Problem description: Return the lines of the listing starting at the line containing "At what coordinates should I click to accomplish: Expand" and ending at the line containing "Looking at the screenshot, I should click(x=409, y=117).", copied verbatim.

Task material:
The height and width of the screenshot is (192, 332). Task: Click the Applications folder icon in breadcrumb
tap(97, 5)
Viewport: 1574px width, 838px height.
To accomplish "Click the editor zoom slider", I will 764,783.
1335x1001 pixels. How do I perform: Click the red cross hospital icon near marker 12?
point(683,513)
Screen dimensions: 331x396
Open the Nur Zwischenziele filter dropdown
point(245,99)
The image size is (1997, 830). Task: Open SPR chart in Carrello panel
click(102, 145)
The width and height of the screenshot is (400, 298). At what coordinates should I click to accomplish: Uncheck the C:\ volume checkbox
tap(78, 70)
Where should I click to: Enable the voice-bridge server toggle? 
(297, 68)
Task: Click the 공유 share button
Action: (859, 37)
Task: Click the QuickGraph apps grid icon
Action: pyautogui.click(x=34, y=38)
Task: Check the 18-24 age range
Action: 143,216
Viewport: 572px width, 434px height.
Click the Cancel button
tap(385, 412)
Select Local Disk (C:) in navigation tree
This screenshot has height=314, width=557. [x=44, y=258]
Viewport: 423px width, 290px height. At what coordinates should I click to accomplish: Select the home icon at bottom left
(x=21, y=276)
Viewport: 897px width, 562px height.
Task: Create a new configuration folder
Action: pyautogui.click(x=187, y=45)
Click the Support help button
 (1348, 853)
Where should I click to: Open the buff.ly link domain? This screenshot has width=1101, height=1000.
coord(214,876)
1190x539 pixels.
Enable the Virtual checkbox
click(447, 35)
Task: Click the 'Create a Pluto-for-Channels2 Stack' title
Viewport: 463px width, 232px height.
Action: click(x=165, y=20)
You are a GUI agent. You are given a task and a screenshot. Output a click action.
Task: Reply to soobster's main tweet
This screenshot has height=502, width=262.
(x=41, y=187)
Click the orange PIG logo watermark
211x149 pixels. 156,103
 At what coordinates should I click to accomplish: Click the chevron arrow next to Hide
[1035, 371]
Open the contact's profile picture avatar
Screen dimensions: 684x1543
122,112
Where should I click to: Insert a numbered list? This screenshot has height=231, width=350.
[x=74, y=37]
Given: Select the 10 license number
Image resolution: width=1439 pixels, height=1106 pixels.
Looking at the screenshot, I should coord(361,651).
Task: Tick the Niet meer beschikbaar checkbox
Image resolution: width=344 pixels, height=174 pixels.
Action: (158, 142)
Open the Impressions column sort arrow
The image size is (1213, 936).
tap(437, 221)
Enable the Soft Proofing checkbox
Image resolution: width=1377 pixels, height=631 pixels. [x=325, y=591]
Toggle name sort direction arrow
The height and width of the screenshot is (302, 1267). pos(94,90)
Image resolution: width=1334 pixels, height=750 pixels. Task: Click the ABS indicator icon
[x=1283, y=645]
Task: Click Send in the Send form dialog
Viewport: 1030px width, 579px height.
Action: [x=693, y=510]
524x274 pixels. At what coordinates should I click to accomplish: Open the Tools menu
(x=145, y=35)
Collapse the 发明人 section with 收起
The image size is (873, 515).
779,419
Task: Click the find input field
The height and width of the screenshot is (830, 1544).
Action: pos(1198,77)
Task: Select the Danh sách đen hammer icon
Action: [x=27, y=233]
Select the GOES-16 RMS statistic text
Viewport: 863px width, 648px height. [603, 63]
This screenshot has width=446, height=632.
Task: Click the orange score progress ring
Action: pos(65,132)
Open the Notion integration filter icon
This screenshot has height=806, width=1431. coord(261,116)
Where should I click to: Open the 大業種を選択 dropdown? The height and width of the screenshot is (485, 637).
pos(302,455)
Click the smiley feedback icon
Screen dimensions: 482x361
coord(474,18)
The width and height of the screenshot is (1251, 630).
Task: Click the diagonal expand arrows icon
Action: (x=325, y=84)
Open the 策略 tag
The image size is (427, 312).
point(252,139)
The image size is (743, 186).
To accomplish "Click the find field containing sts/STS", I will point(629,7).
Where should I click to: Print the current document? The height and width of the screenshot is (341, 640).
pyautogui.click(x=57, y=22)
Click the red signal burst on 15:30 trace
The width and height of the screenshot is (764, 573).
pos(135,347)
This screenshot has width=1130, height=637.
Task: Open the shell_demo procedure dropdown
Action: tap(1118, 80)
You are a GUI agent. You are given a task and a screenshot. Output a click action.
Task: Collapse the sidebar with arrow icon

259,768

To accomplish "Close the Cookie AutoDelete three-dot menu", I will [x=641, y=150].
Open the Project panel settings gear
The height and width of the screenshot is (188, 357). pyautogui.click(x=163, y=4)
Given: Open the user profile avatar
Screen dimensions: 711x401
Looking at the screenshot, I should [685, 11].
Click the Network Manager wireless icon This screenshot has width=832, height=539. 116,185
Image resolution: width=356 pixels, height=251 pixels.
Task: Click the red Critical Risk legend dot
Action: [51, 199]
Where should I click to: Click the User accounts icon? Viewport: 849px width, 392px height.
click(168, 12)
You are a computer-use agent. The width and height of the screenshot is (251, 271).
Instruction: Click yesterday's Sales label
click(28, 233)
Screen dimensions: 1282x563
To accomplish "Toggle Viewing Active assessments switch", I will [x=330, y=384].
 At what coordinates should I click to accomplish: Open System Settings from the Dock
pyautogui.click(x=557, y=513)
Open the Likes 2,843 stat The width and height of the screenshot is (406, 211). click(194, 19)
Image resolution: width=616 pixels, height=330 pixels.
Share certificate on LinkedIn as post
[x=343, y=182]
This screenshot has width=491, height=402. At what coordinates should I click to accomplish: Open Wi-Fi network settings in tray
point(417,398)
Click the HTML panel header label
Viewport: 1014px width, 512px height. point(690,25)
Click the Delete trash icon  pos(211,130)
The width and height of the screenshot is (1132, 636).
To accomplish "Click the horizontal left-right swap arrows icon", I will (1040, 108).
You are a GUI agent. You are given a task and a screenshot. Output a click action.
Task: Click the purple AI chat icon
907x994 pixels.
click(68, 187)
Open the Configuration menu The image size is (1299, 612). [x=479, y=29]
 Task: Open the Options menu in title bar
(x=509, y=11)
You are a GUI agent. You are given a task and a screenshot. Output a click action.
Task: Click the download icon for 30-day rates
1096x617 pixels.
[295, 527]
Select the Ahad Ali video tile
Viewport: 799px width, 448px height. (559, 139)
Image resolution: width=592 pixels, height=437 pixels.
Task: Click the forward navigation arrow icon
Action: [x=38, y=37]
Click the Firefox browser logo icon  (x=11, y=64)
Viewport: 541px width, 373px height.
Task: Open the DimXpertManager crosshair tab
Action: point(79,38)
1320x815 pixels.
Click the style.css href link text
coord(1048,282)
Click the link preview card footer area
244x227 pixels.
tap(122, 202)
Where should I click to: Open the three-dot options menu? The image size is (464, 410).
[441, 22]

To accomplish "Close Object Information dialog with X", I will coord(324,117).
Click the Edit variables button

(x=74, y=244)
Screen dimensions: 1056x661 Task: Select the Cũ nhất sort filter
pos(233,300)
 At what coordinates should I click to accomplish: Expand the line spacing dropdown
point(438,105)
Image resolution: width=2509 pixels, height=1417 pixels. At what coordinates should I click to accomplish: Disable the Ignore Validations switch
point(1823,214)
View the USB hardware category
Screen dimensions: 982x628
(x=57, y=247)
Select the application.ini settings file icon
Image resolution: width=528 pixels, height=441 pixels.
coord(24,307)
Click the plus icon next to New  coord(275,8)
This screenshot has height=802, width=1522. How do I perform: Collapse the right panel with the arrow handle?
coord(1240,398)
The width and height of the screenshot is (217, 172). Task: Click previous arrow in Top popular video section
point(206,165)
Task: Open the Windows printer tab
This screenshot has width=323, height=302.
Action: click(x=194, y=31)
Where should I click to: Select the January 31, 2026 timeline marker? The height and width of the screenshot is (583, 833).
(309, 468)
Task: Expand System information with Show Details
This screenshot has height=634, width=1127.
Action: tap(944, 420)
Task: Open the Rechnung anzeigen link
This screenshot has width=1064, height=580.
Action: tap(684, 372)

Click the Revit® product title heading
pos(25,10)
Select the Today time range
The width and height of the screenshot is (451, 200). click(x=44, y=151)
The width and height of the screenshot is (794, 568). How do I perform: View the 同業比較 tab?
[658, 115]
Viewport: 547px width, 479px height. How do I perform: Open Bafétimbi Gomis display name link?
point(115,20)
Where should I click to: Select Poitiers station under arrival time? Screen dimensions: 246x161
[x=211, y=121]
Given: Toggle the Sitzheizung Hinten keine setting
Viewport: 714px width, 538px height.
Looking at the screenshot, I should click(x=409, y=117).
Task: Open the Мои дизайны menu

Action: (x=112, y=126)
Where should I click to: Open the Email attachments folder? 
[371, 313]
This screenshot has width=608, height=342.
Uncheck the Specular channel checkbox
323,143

Reply to the exercise:
 At what coordinates should I click to accomplish: Expand the line spacing dropdown
point(438,105)
Image resolution: width=2509 pixels, height=1417 pixels. At what coordinates should I click to accomplish: Disable the Ignore Validations switch
point(1823,214)
View the USB hardware category
Screen dimensions: 982x628
(x=57, y=247)
Select the application.ini settings file icon
Image resolution: width=528 pixels, height=441 pixels.
coord(24,307)
Click the plus icon next to New  coord(275,8)
This screenshot has height=802, width=1522. How do I perform: Collapse the right panel with the arrow handle?
coord(1240,398)
The width and height of the screenshot is (217, 172). Task: Click previous arrow in Top popular video section
point(206,165)
Task: Open the Windows printer tab
This screenshot has width=323, height=302.
Action: click(x=194, y=31)
Where should I click to: Select the January 31, 2026 timeline marker? The height and width of the screenshot is (583, 833).
(309, 468)
Task: Expand System information with Show Details
This screenshot has height=634, width=1127.
Action: tap(944, 420)
Task: Open the Rechnung anzeigen link
This screenshot has width=1064, height=580.
Action: tap(684, 372)

Click the Revit® product title heading
pos(25,10)
Select the Today time range
The width and height of the screenshot is (451, 200). click(x=44, y=151)
The width and height of the screenshot is (794, 568). How do I perform: View the 同業比較 tab?
[658, 115]
Viewport: 547px width, 479px height. How do I perform: Open Bafétimbi Gomis display name link?
point(115,20)
Where should I click to: Select Poitiers station under arrival time? Screen dimensions: 246x161
[x=211, y=121]
Given: Toggle the Sitzheizung Hinten keine setting
Viewport: 714px width, 538px height.
Looking at the screenshot, I should click(x=409, y=117).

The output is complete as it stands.